─── Task data

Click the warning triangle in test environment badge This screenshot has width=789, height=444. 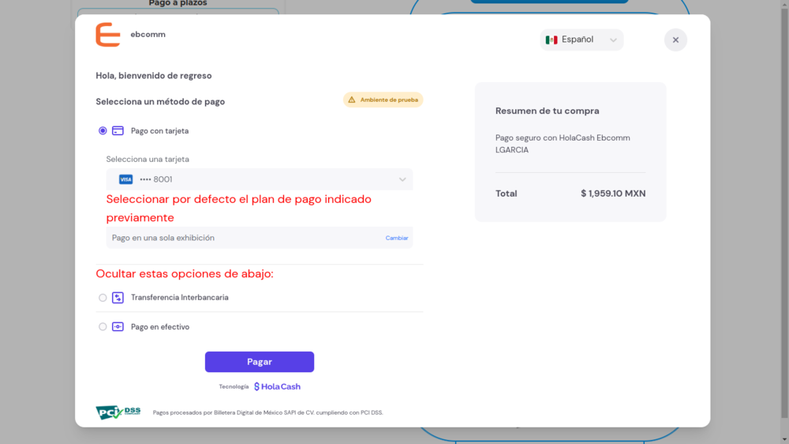352,100
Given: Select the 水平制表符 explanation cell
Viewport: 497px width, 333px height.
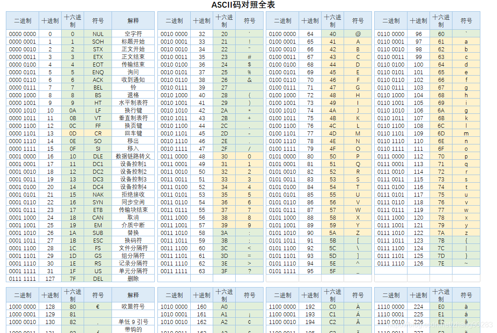Looking at the screenshot, I should tap(133, 103).
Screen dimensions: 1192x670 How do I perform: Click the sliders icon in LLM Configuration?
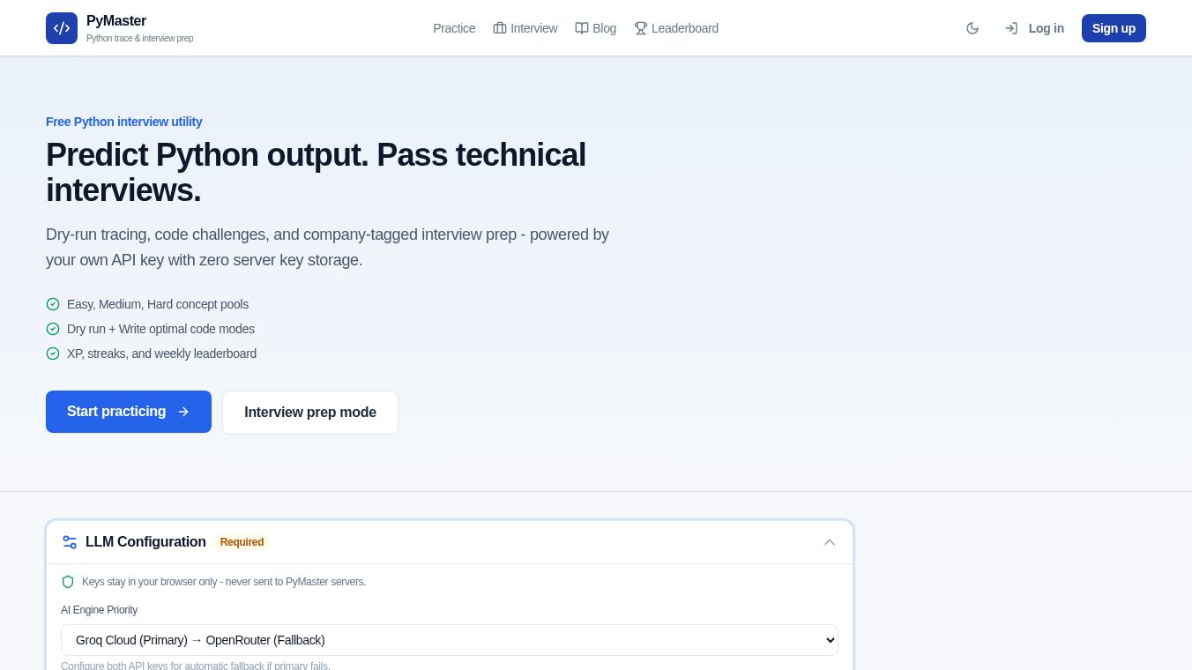[70, 542]
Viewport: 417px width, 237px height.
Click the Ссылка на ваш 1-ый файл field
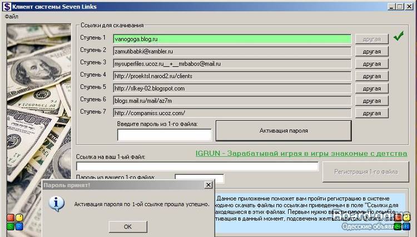197,166

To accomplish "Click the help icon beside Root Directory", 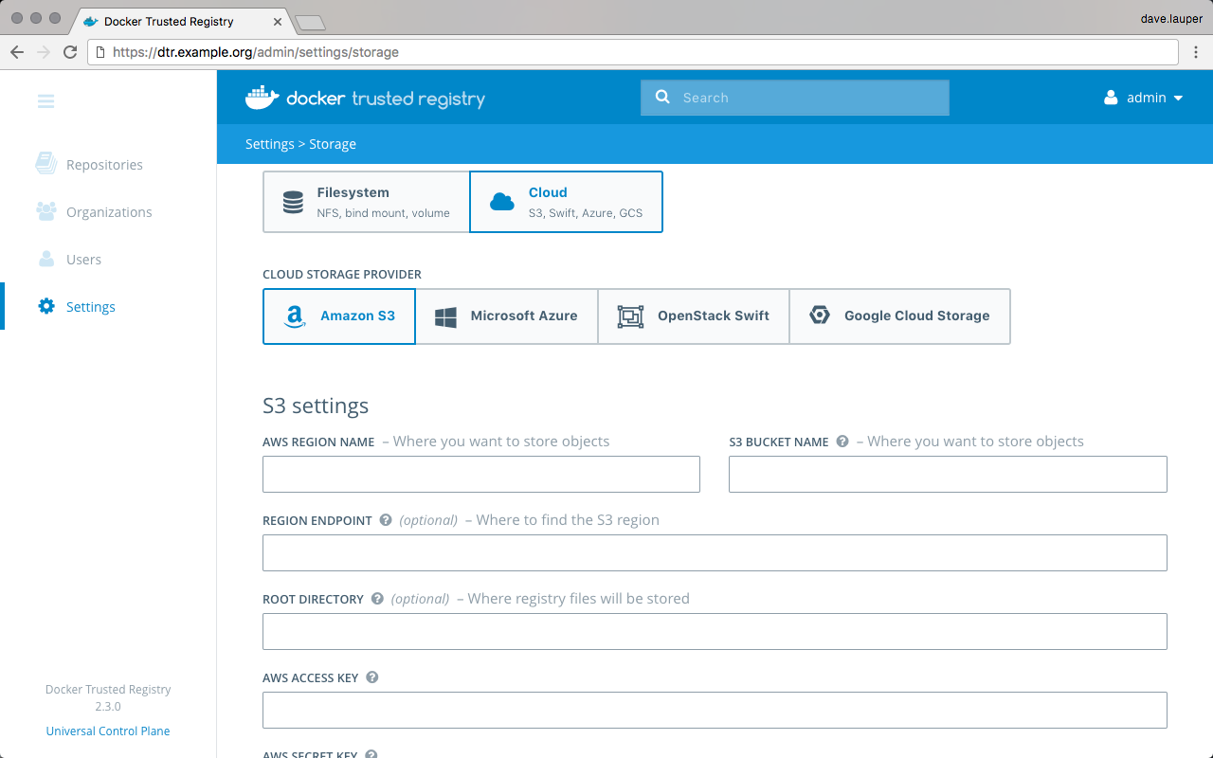I will pyautogui.click(x=377, y=599).
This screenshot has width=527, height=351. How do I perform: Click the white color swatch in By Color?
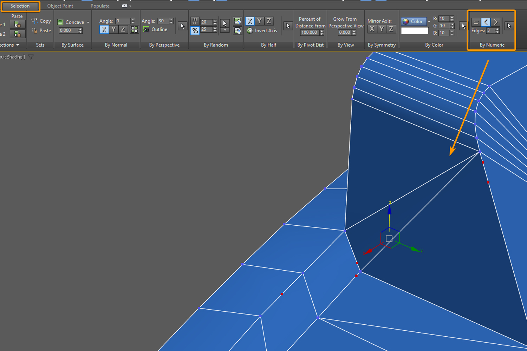(415, 31)
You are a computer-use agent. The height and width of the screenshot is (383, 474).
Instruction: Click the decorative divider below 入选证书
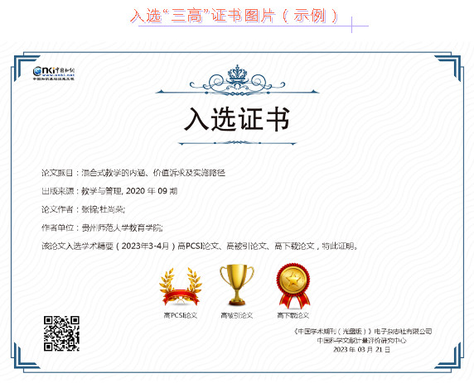[237, 143]
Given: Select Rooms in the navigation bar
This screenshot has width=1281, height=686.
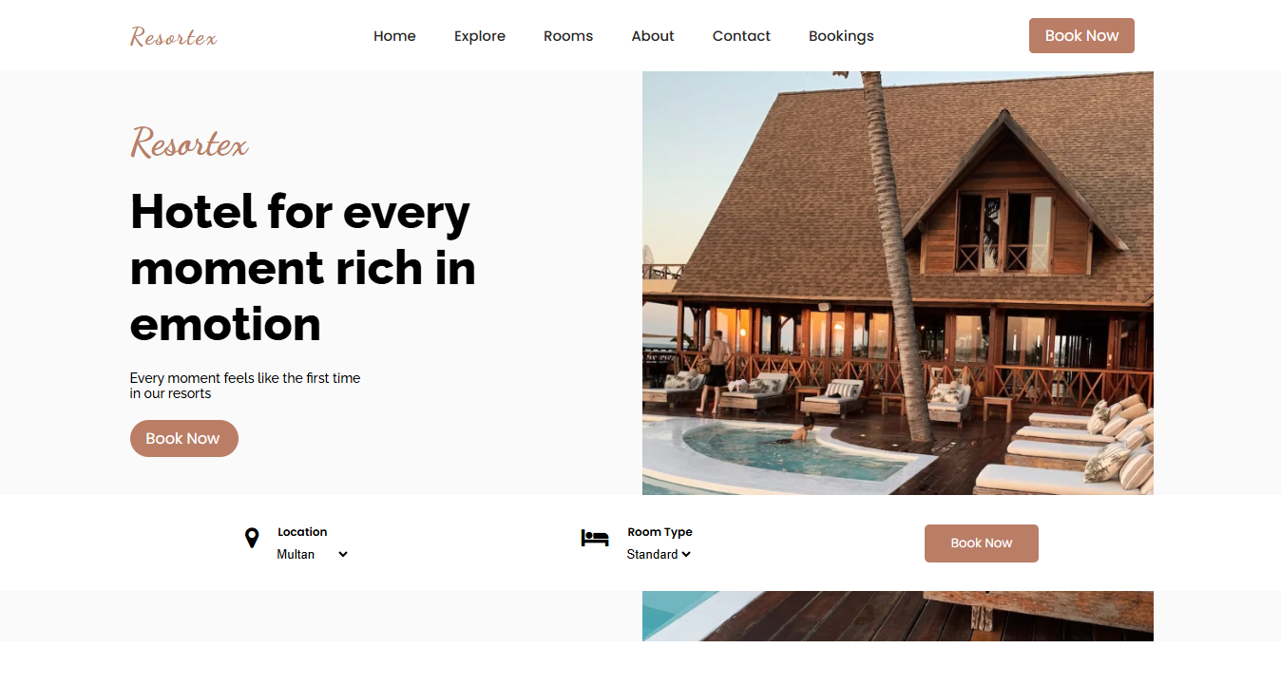Looking at the screenshot, I should [568, 36].
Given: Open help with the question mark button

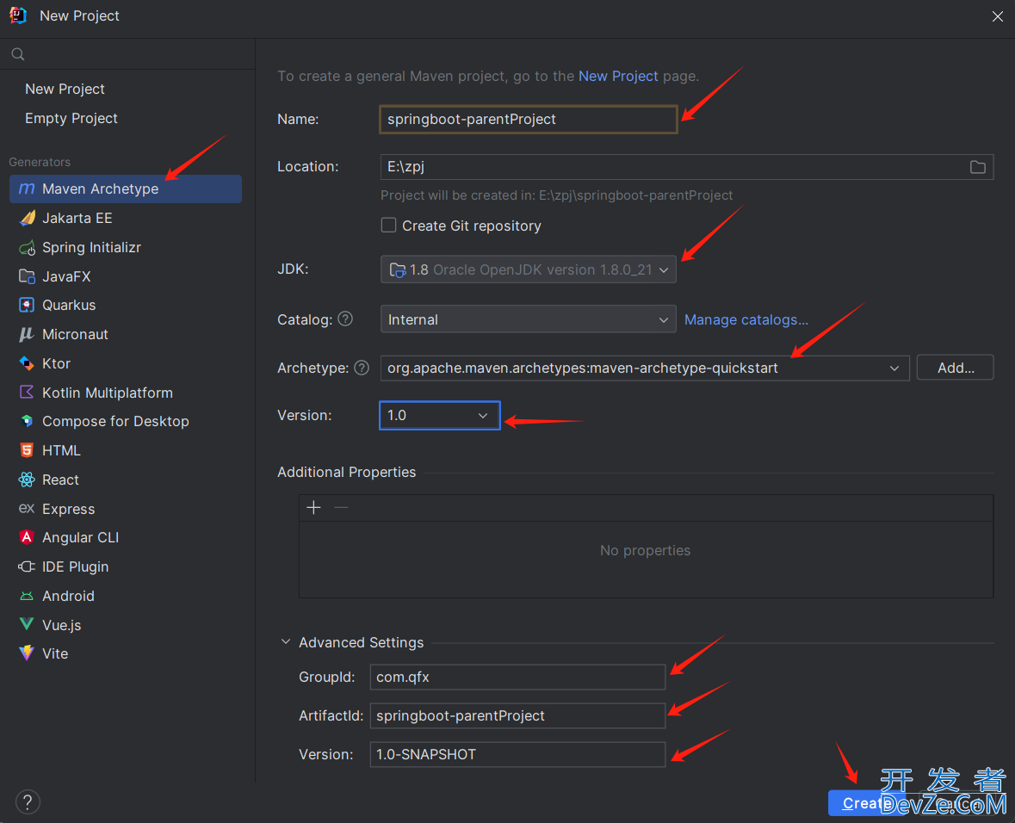Looking at the screenshot, I should (28, 801).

──────

Your instructions »
Using the records above, determine how many lines hold the word "Select", and answer with that figure only.

Written solution »
2